If Cuba-U.S. relations dramatically reverse, she said Roswell Park will accommodate to them. Travel between the countries by researchers could become more cumbersome if Trump terminates the agreement. But she said Roswell Park has all the appropriate federal permissions to receive shipments of the drug from Cuba.

Still, uncertainty remains about what happens beyond this initial two-phase study, expected to take about three years to complete.

Will Trump follow through with his threats? If so, what will that mean for further studies of CIMAvax, as well as the potential marketing of CIMAvax and other Cuban drugs in the U.S. if they prove to be safe and effective?

Johnson said it's all speculative at this point.

"Right now we're trying to bring a potentially life-saving drug to patients in the United States, and we're trying to keep politics out of it," she said.

CIMAvax will be offered to as many as 90 patients with advanced non-small-cell lung cancer to determine the optimal dosage and effectiveness in combination with the immunotherapy nivolumab – brand name Opdivo.

CIMAvax was approved by Cuba in 2008, but U.S. doctors can't prescribe the drug without FDA approval after studies in the U.S.

CIMAvax is a vaccine, but it was developed to stop cancer from growing, not to prevent it. Rather than attempting to kill cancer cells like a chemotherapy, CIMAvax targets epidermal growth factor, a protein found naturally in the body that signals cells to grow. The vaccine stimulates the immune system, leading the body to produce antibodies that stop epidermal growth factor from attaching to cancer cells and signaling them to grow out of control.

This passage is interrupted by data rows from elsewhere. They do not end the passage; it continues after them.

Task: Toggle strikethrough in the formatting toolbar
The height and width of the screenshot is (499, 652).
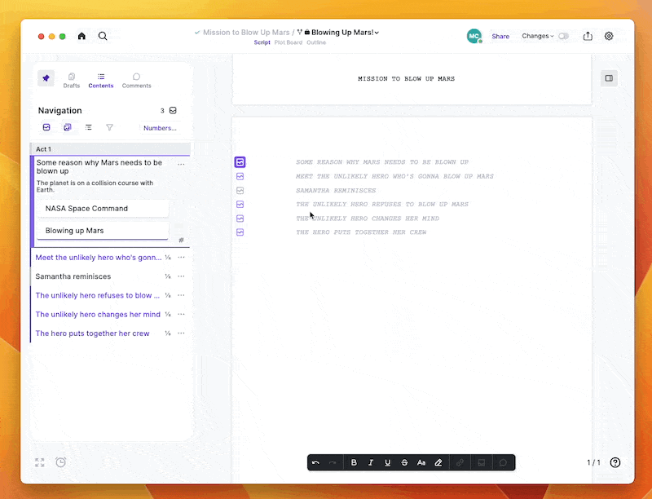Action: coord(404,462)
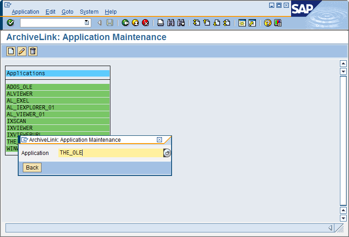
Task: Click the vertical scrollbar down arrow at bottom
Action: [344, 218]
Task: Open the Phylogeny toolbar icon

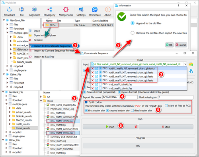Action: coord(49,10)
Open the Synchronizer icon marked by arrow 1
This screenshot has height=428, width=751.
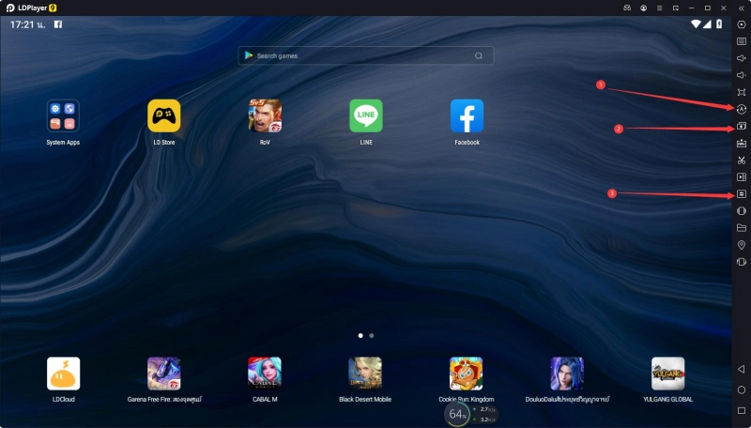(x=741, y=109)
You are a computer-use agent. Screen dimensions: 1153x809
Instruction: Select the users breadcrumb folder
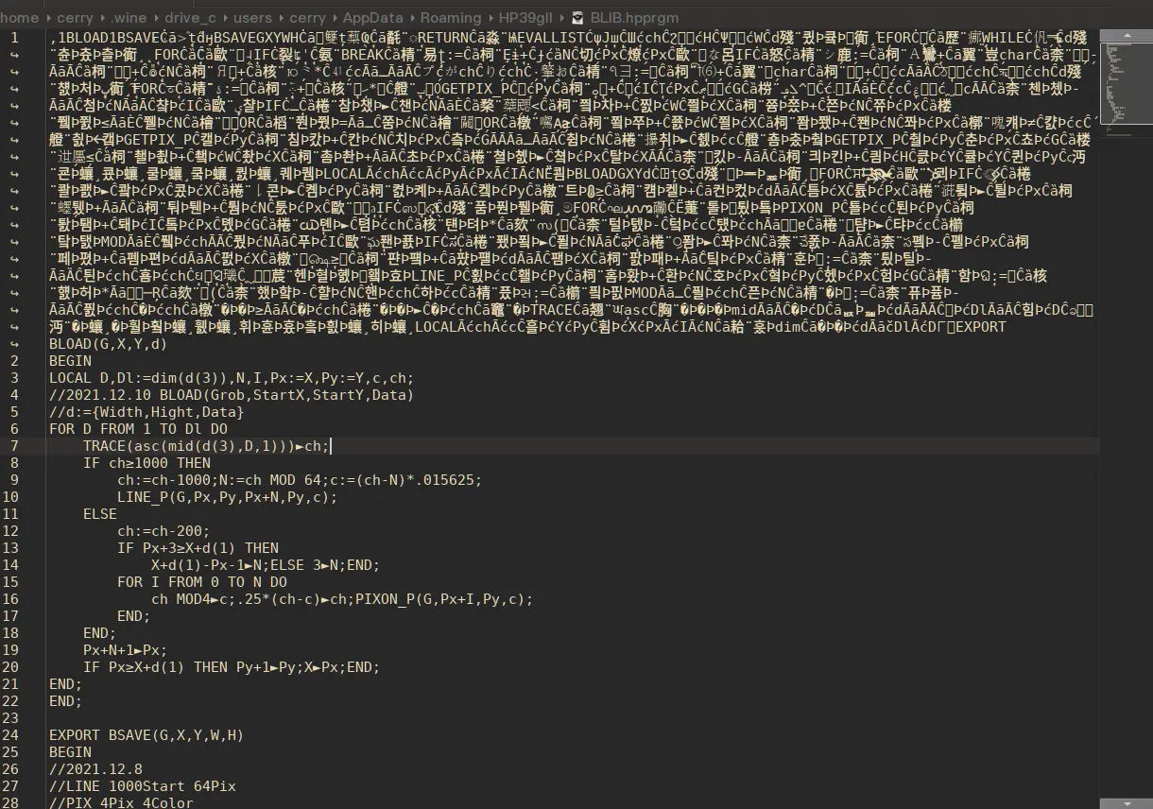pyautogui.click(x=253, y=17)
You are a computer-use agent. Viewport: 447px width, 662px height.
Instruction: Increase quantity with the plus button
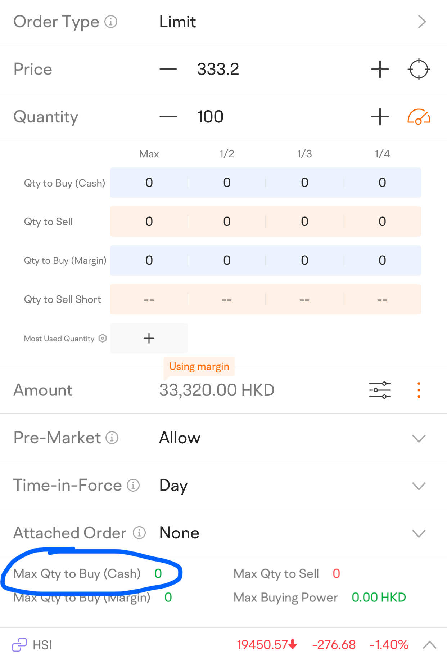pyautogui.click(x=380, y=117)
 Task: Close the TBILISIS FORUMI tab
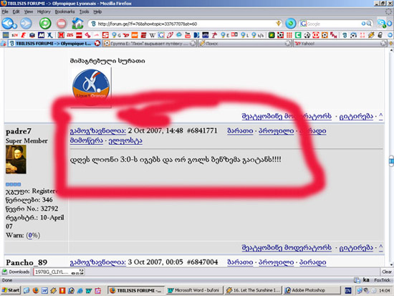pyautogui.click(x=97, y=43)
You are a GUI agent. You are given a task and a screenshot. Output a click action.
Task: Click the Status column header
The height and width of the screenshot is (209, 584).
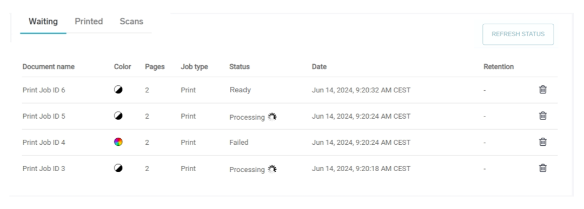pyautogui.click(x=240, y=67)

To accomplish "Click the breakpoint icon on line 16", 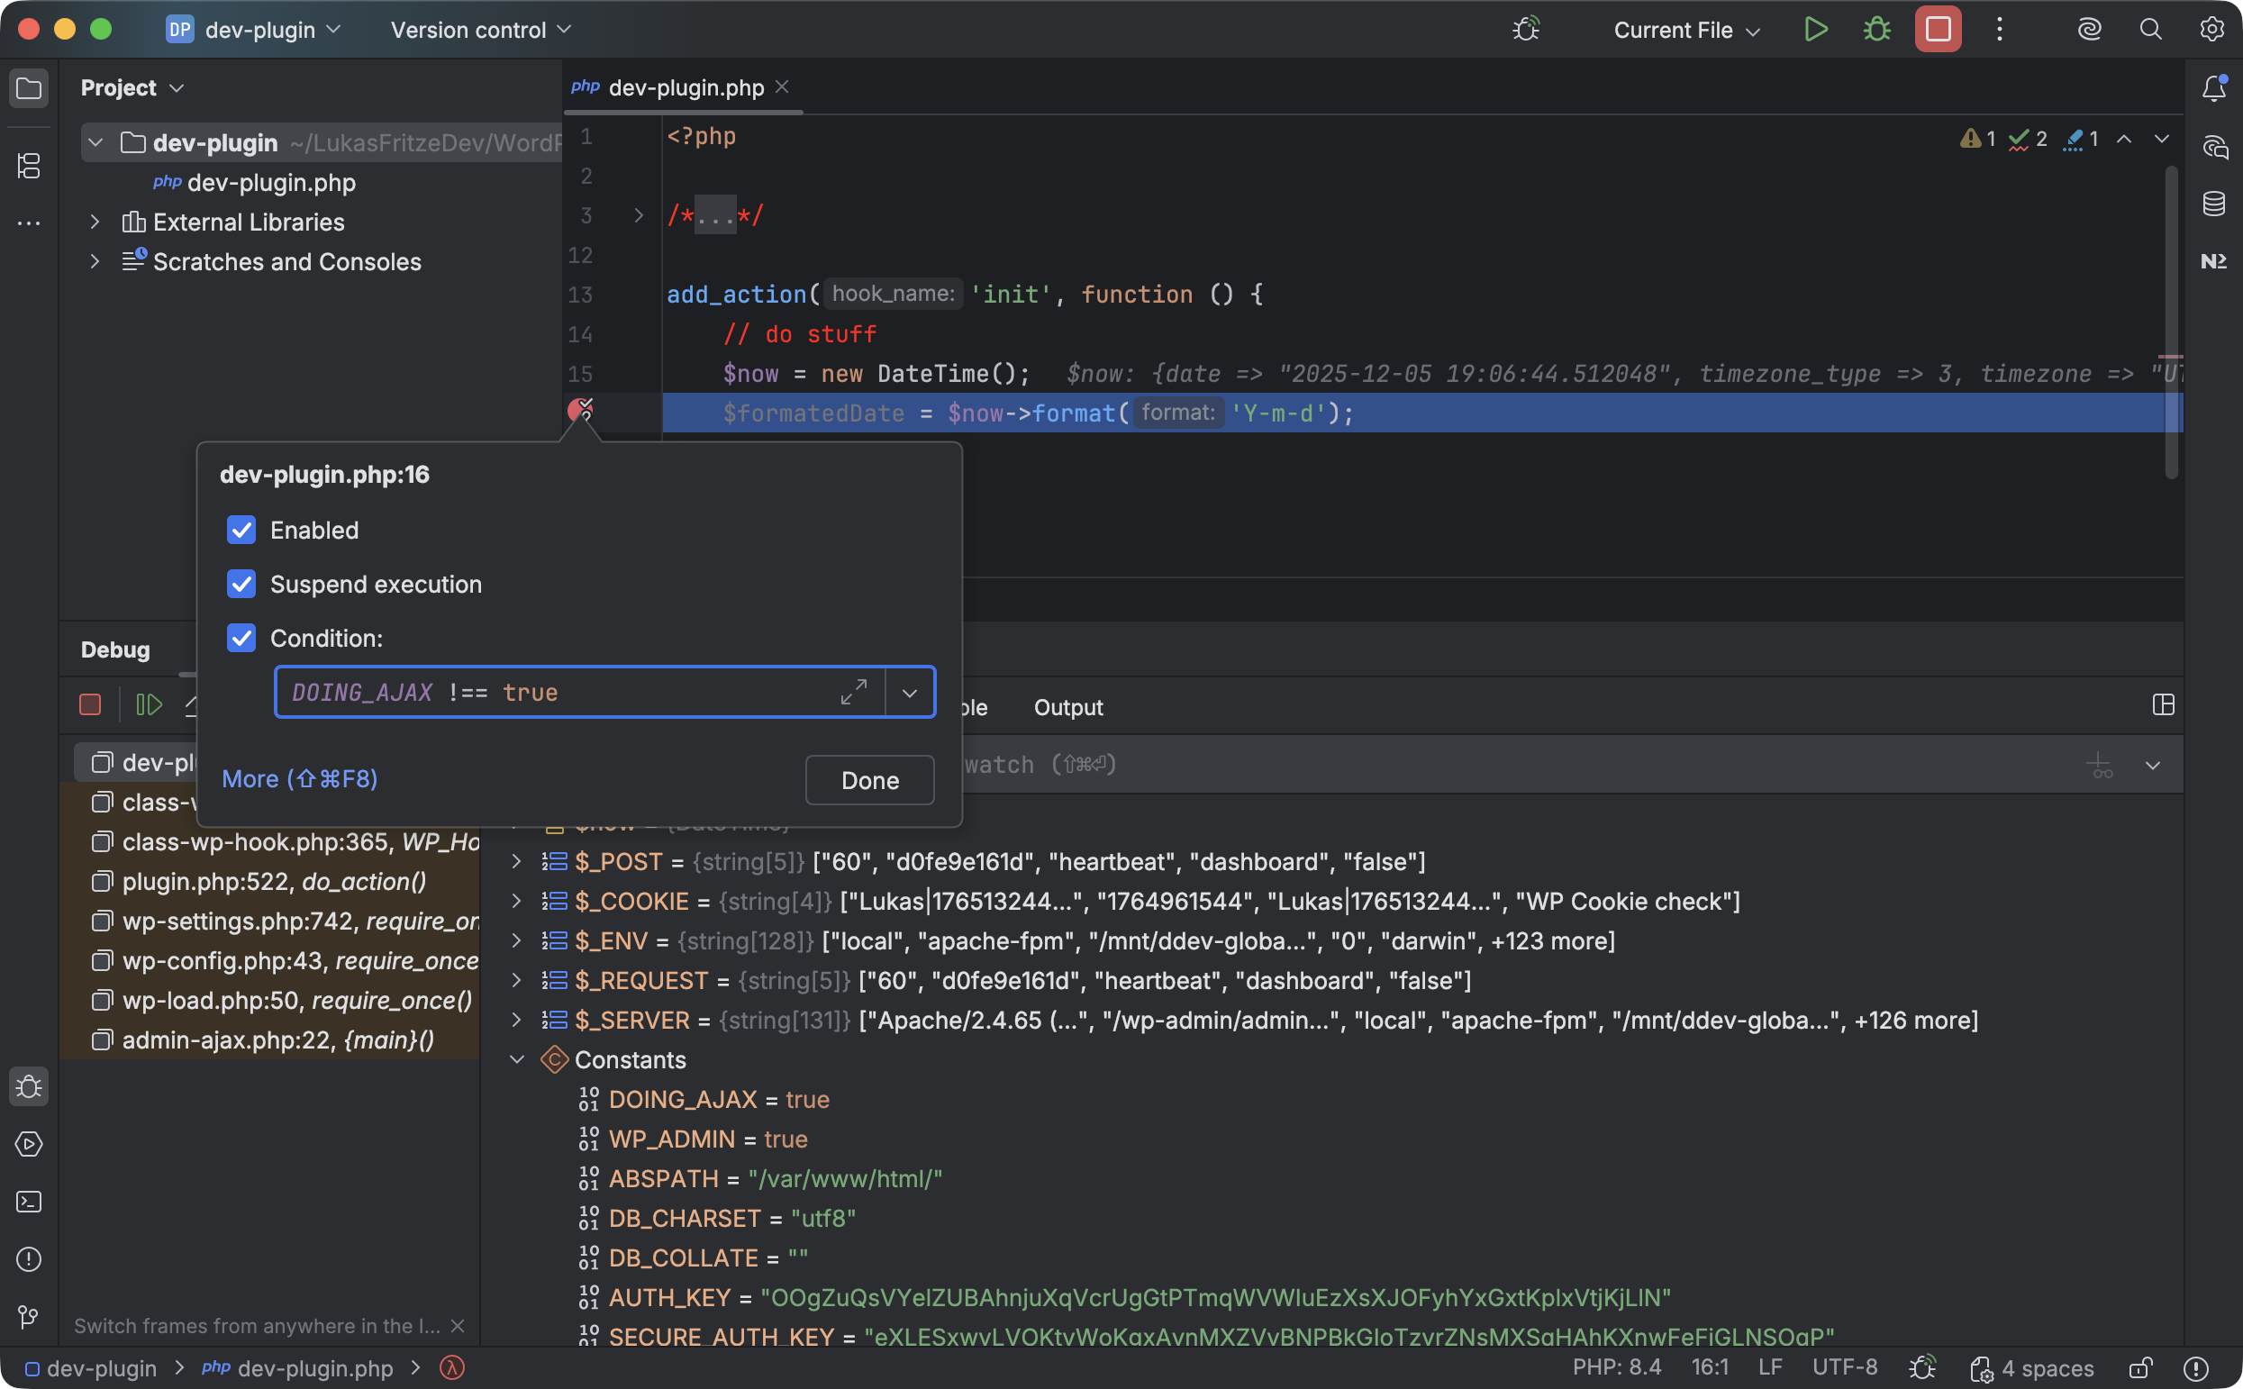I will coord(582,409).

About 5,000 patients in other countries, including 1,000 Cubans, have received CIMAvax. The results have been modest but interesting enough to raise hopes for progress in treatment, especially among patients with high levels of epidermal growth factor.

Advanced lung cancer patients on CIMAvax lived three months longer than those in a control group in a Cuban study of 405 participants published this year in the journal Clinical Cancer Research. But the survival benefit was even greater for patients with high concentrations of the protein in their blood, and researchers are hopeful for even better results with the addition of nivolumab.

Slightly more than 20 percent of the patients in the study with high levels of epidermal growth factor who received CIMAvax were still living five years later, while none of the participants in the control group were alive after five years. Moreover, CIMAvax appears to be well-tolerated compared to standard chemotherapy.

Roswell Park has had informal exchanges with students and scientists in Cuba since 2011. But this is the first formal scientific relationship in the country.

The Treasury Department's Office of Foreign Assets Control in 2014 authorized the cancer center to import the drug, and that license was renewed this year for three more years. Roswell Park in 2015 struck a deal with the Center for Molecular Immunology to study the drug following a foreign trade mission to Havana that included Johnson and Gov. Andrew M. Cuomo.

In October, the Treasury Department approved the joint venture with the Center for Molecular Immunology, which developed CIMAvax and produces it. The Food and Drug Administration at that time also authorized the cancer center to conduct the trial. Roswell Park anticipates it will start enrolling patients before Christmas.

The Roswell Park Alliance Foundation committed $2.4 million in donor funds to cover costs of the study. The cancer center posted information about eligibility for the clinical trial at roswellpark.org/cancer-vaccine.